NYT reviews The Candy House by Jennifer Egan (Scribner; LJ starred review): “Egan has a zonking sense of control; she knows where she’s going and the polyphonic effects she wants to achieve, and she achieves them, as if she were writing on a type of MacBook that won’t exist for another decade.” And, Sea of Tranquility by Emily St. John Mandel (Knopf): “Mandel offers one of her finest novels and one of her most satisfying forays into the arena of speculative fiction yet, but it is her ability to convincingly inhabit the ordinary, and her ability to project a sustaining acknowledgment of beauty, that sets the novel apart.”

LA Times reviews Out There by Kate Folk (Random): “Fans of the story won’t be disappointed by the collection, which also explores a gendered territory somewhere in the borderlands of magical realism, weird horror, sci-fi and literary fiction about jaded relationships.”

The Guardian reviews Companion Piece by Ali Smith (Pantheon): Companion Piece is shapely, but not conclusive. It doesn’t feel like a coda to the Four Seasons tetralogy, rather an addition to a book sequence for all seasons, with no end in sight.”

Briefly Noted

LibraryReads and Library Journal offer read-alikes for What Happened to the Bennetts by Lisa Scottoline (Putnam), the buzziest book of the week.

The Millions talks with Nick Ripatrazone, Digital Communion: Marshall McLuhan's Spiritual Vision for a Virtual Age (Fortress Pr.), about “mass media as a form of mass.”

Time has an interview with Ocean Vuong, Time Is a Mother (Penguin Pr.; LJ starred review), about grieving his mother’s death and “writing for himself.”

Elaine Hsieh Chou talks to Vogue about her new bookDisorientation (Penguin Pr.), and the "cathartic possibilities of anger."

Autostraddle talks with Jean Chen Ho, Fiona and Jane (Viking), about mother-daughter relationships and female friendship.
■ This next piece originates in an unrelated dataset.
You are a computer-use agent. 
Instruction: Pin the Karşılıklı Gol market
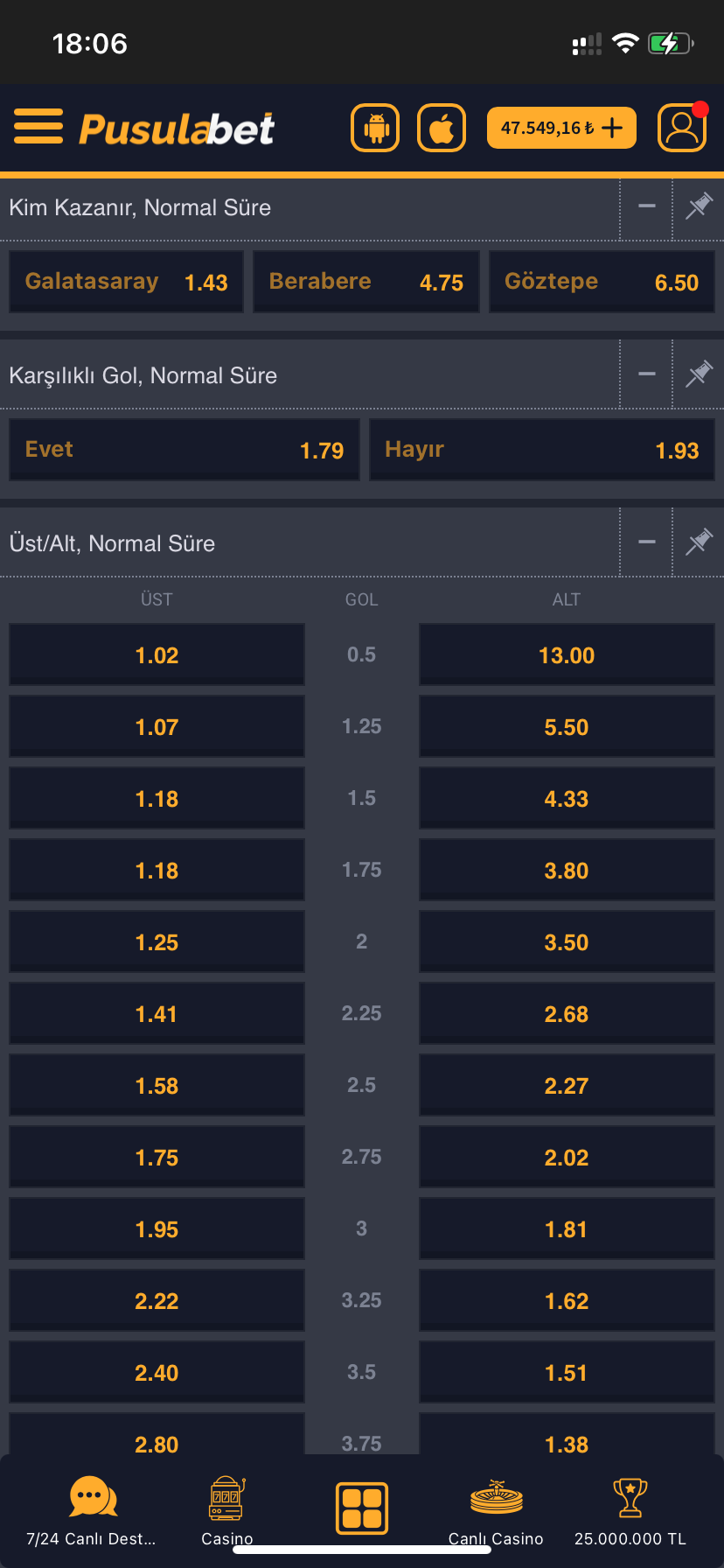(699, 374)
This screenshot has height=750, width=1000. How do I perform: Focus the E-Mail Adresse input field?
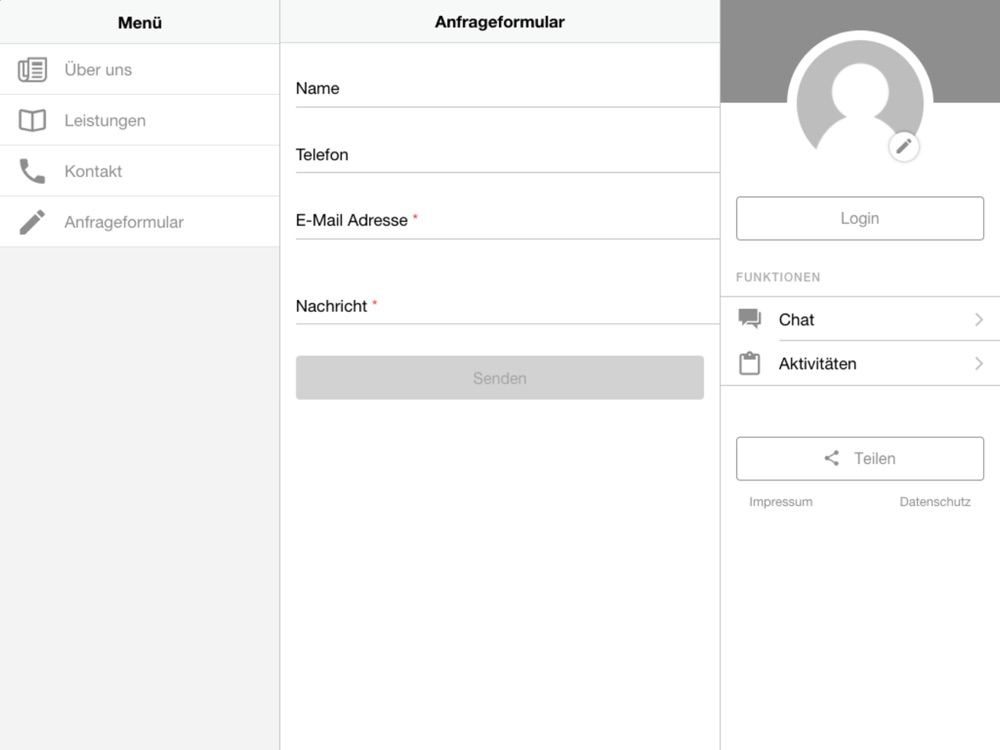click(x=508, y=220)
NYT features the book Faith Ringgold: Politics / Power by Faith Ringgold with text by Michele Wallace and Kirsten Weiss (Weiss Publications), a book of the artist’s work between 1967 and 1981.
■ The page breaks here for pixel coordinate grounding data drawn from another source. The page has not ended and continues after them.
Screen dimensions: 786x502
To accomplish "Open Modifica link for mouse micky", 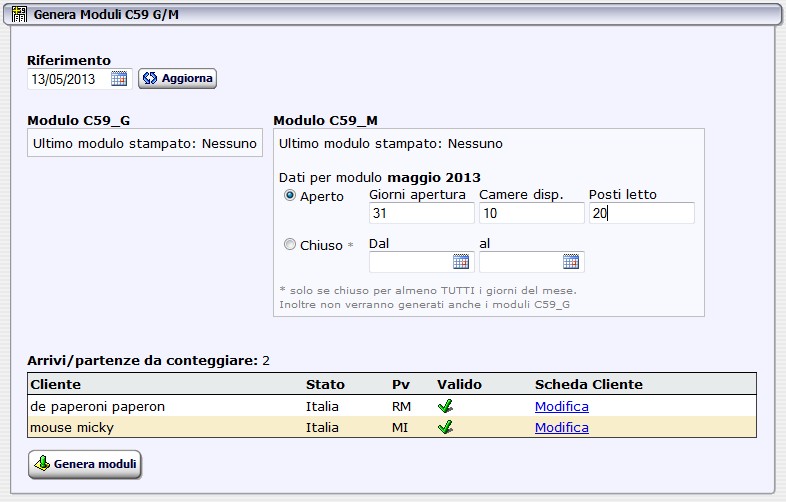I will pyautogui.click(x=561, y=427).
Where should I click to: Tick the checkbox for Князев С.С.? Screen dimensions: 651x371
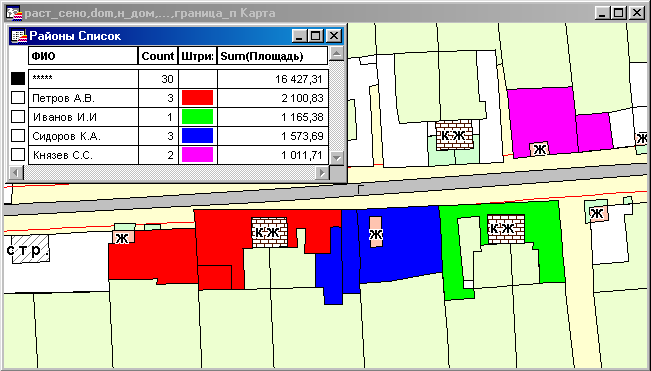[18, 155]
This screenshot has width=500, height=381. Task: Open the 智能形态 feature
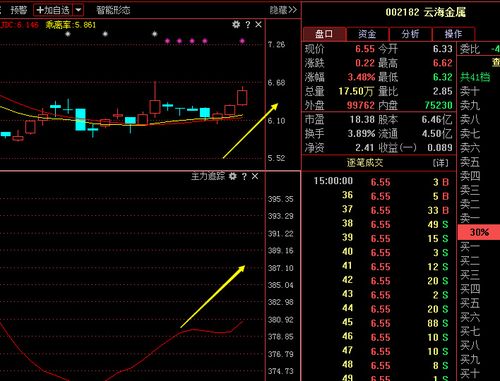(113, 10)
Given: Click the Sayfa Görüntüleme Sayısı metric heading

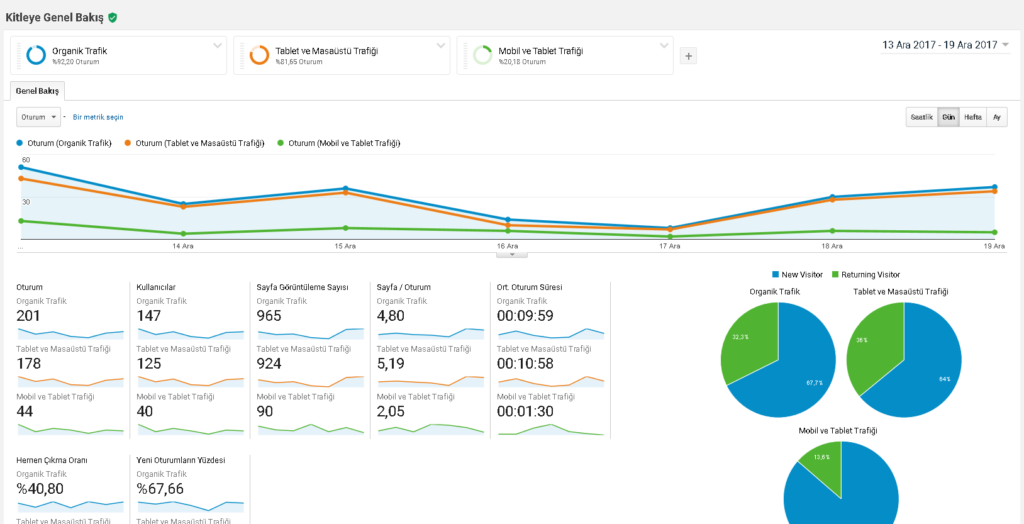Looking at the screenshot, I should tap(302, 287).
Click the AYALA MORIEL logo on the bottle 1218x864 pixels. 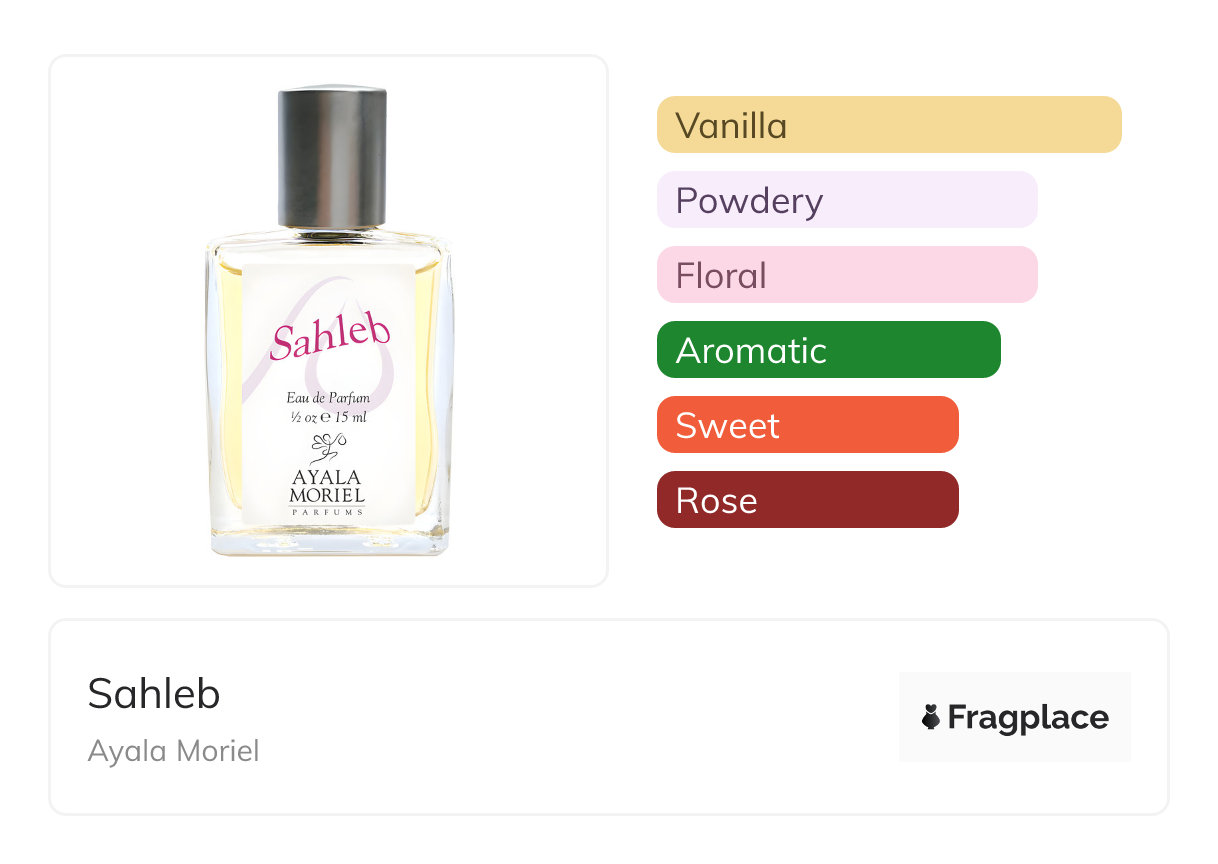click(x=327, y=486)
Marie Kondo announces her forthcoming release, Marie Kondo's Kurashi at Home: How to Organize Your Space and Achieve Your Ideal Life (Ten Speed Press), due out in November.
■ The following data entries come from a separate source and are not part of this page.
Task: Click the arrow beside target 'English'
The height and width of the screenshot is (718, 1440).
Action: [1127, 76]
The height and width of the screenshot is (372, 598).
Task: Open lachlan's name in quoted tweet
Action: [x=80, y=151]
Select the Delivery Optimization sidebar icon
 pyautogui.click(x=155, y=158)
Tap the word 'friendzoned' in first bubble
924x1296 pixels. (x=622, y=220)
Dani Shapiro shares a cover reveal and excerpt of her forthcoming novel, Signal Fires (Knopf) with People.

Julia Fox teases unfinished “masterpiece,” Vulture reports.

Popsugar recommends Susan Rigetti's debut novel, Cover Story (Morrow), due out next week.

Gillian Flynn’s Gone Girl turns 10. People celebrates with a never-before-seen passage from the book.

The Atlantic samples "the 12 most unforgettable descriptions of food in literature."

LA Times highlights three forthcoming novels featuring deaf culture: True Biz by Sara Novic (Random), The Sign for Home by Blair Fell (Atria/Emily Bestler Books), and The Dolphin House by Audrey Schulman (Europa Editions).

NYT shares notable newly published books.

CrimeReads has the best books out in paperback for spring.

 

Authors On Air

NPR’s Fresh Air talks with surgeon and author Ira Rutkow about his new book, Empire of the Scalpel: The History of Surgery (Scribner). 

Maud Newton talks to NPR’s All Things Considered about her new book, Ancestor Trouble: A Reckoning and a Reconciliation (Random), that “explores her family history of racist violence.”

Blake Crouch’s Dark Matter (Crown), will be adapted as a nine-episode limited series at Apple TV+. Tor has details.

An It prequel series, based on the book by Stephen King, is in development at HBO Max. Variety reports.

Vick Hope will host the new season of the Women's Prize for Fiction podcast, which kicks off tomorrow. The Bookseller has details

Hannah Gadsby, Ten Steps to Nanette: A Memoir Situation (Ballantine; LJ starred review) visits The View today. Judd Apatow, Sicker in the Head: More Conversations About Life and Comedy (Random), will visit The View and The Tonight Show tomorrow.